The point of that long-winded story was that we’re all doing our best. Sure, I try to teach him as much as I can, but he’s learning even when I don’t think he’s watching. This particular outburst probably had a lot to do with the Saints/Vikings game this weekend. He must’ve heard mommy and daddy’s reaction to a certain free safety tackling the air and literally costing us the game, but that’s on us. It should never have happened.
Whether you stay at home with your babies or you’re a working mama/dad, it’s just important to do your best. You’re the only one who knows what is best for your family. There is a lot of information out there, but ultimately, you know what needs to happen for your family.

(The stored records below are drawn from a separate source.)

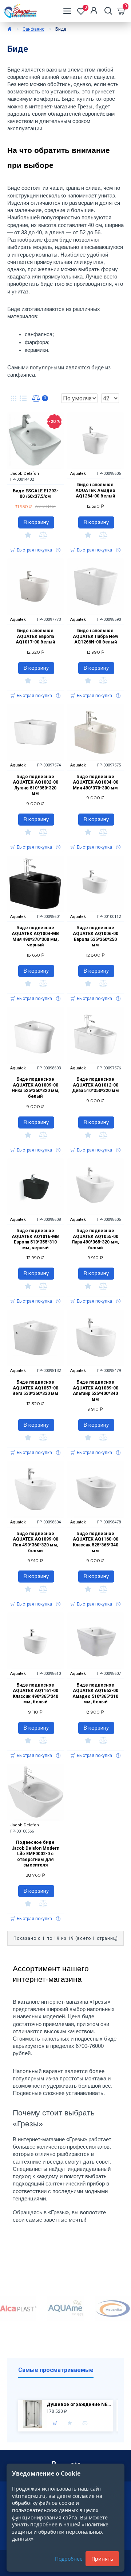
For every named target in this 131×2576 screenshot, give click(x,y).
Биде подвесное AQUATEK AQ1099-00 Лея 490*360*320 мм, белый (35, 1542)
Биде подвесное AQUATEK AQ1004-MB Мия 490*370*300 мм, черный (35, 936)
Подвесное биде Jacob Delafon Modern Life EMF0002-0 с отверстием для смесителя (35, 1854)
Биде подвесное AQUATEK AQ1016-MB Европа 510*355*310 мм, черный (35, 1239)
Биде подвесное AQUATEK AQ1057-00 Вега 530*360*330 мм (35, 1388)
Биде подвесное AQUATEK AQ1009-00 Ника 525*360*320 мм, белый (35, 1088)
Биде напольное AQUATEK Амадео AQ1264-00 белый (95, 490)
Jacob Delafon (24, 473)
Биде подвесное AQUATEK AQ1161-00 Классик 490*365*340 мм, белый (35, 1694)
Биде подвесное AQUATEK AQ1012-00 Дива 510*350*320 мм (95, 1085)
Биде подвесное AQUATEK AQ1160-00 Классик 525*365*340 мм (95, 1542)
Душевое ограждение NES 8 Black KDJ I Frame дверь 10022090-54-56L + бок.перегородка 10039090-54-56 (79, 2404)
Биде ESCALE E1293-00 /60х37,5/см (35, 493)
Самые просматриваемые (56, 2370)
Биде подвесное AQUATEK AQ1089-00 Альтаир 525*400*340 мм (95, 1391)
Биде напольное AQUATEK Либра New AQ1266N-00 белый (95, 636)
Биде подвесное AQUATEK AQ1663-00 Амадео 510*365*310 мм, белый (95, 1694)
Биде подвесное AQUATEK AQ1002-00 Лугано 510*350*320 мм (35, 785)
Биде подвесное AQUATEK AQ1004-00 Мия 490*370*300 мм (95, 782)
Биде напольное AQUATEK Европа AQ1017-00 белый (35, 636)
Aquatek (78, 473)
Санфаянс (33, 29)
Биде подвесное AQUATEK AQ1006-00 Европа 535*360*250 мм (95, 936)
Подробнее (69, 2558)
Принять (102, 2558)
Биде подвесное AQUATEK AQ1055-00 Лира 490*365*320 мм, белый (95, 1239)
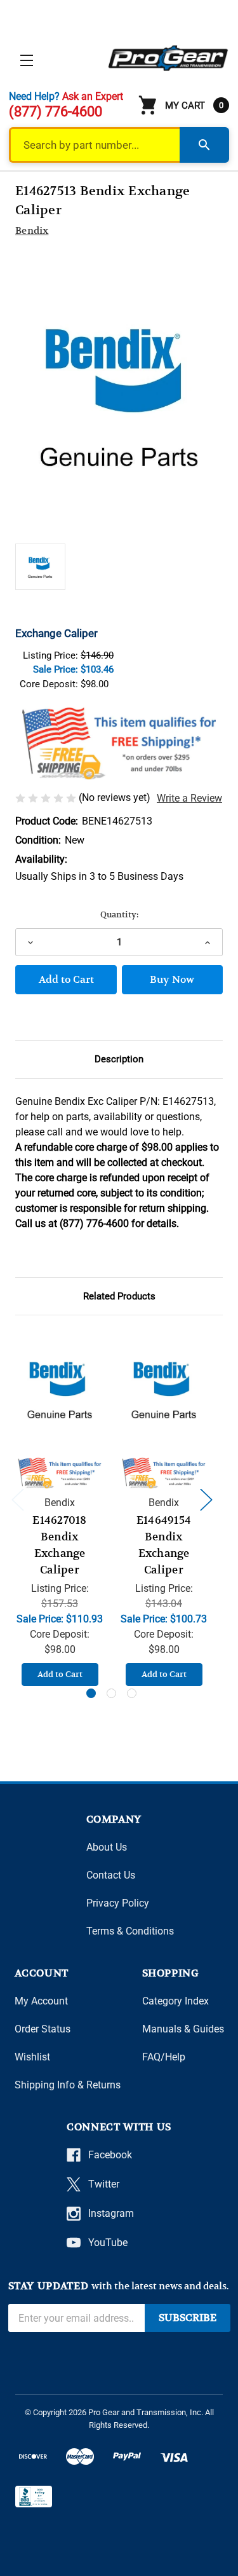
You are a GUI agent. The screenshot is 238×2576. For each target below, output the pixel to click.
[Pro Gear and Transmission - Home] (168, 58)
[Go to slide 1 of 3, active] (91, 1693)
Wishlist (32, 2057)
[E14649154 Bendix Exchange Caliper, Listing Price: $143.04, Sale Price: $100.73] (163, 1389)
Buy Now (172, 979)
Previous (17, 1498)
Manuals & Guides (183, 2029)
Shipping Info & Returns (68, 2085)
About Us (106, 1847)
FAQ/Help (163, 2057)
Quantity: (119, 914)
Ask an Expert (92, 96)
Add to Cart (60, 1674)
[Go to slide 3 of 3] (131, 1693)
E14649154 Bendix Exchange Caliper (163, 1545)
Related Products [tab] (119, 1296)
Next (205, 1498)
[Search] (204, 145)
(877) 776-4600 (55, 112)
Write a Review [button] (189, 798)
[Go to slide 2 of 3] (111, 1693)
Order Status (42, 2029)
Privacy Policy (117, 1903)
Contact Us (110, 1875)
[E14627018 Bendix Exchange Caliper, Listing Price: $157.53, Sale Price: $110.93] (59, 1389)
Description (119, 1059)
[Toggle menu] (26, 60)
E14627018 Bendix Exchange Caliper (59, 1545)
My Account (41, 2001)
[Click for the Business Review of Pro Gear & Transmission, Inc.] (33, 2496)
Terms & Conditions (130, 1931)
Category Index (175, 2001)
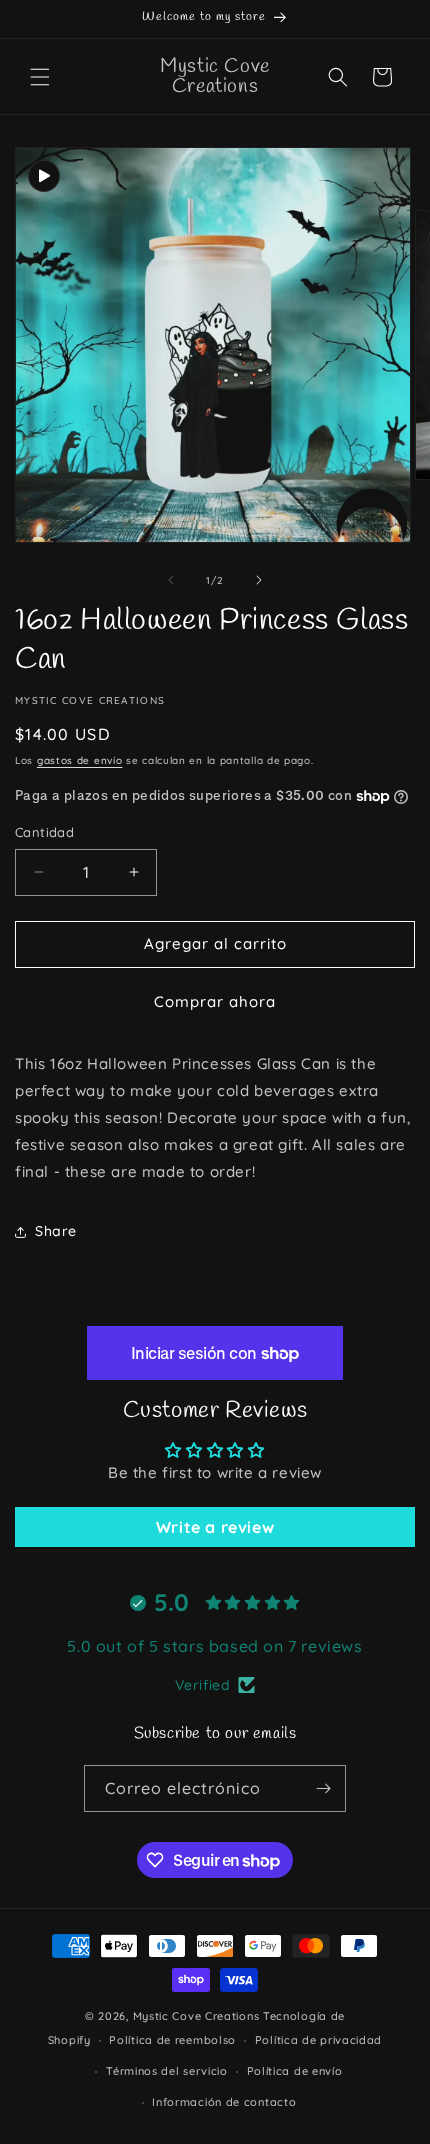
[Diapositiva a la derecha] (259, 580)
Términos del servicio (167, 2071)
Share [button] (56, 1231)
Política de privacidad (318, 2040)
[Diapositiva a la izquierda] (171, 580)
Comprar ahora (215, 1001)
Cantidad (44, 832)
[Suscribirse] (323, 1788)
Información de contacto (224, 2102)
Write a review (215, 1527)
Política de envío (295, 2071)
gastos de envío (80, 760)
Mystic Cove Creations (196, 2016)
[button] (40, 77)
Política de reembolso (172, 2040)
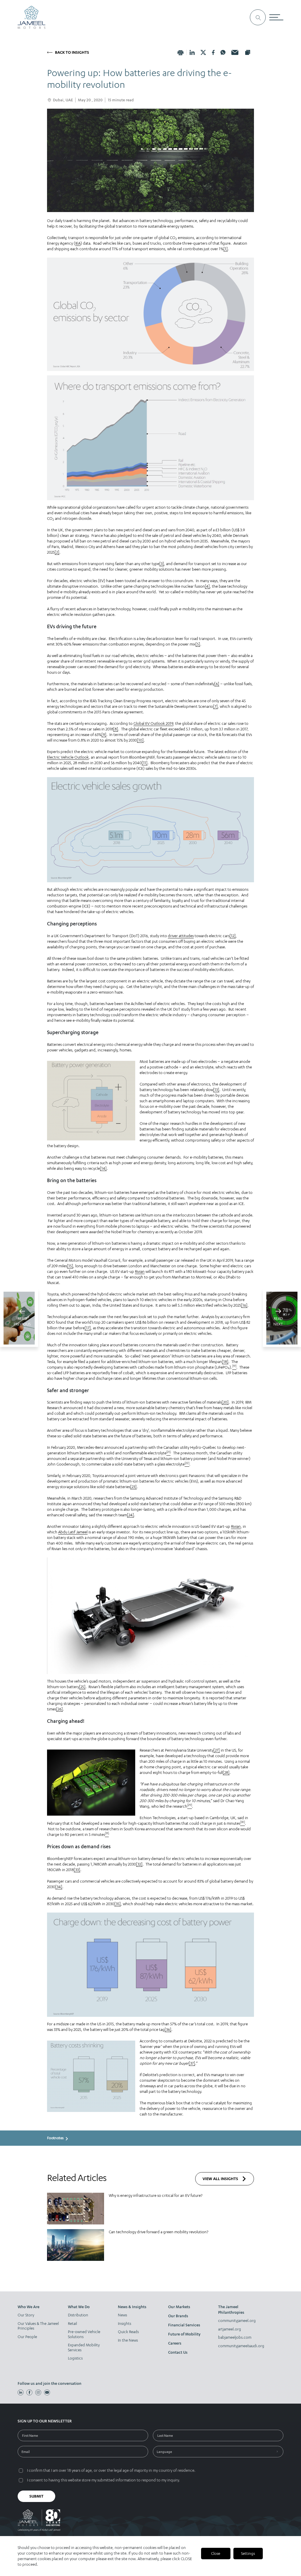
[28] (226, 1772)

I sat him down and explained that it was a bad word and that only mommies and daddies can say it, but even they shouldn’t. He nodded and said he understood, but it’s not lost on me that he’s two. He’s just saying what I want him to say. We’ll revisit this topic later, I’m sure of that, and I’m ok with it. He didn’t say it to be mean. He didn’t say it out of anger. He was singing it to his dinosaurs.
I’m like most parents, I want my son to grow up to be happy and healthy, and for him to contribute to society in a meaningful way; I want only the best for him. I am sure not a perfect parent and he’s not a perfect kid. There are more tantrums than I can count, I count to three more than I ever have in my life, there are at least ten time outs a day, he is licking the faucet in the tub as I write this, and I mess up more than anyone, but we’re chugging along.
You want to know how you can be the perfect parent? Love your babies. Hug them and kiss them. Let them know how much they mean to you. Play with them. Teach them when you can, and correct the mistakes when you make them. Your kid needs something special and only you know what that is. You already are HIS perfect parent.
I can’t be the only hot mess mama out there. What are some parenting oops that you have made? Drop some below and let’s commiserate together.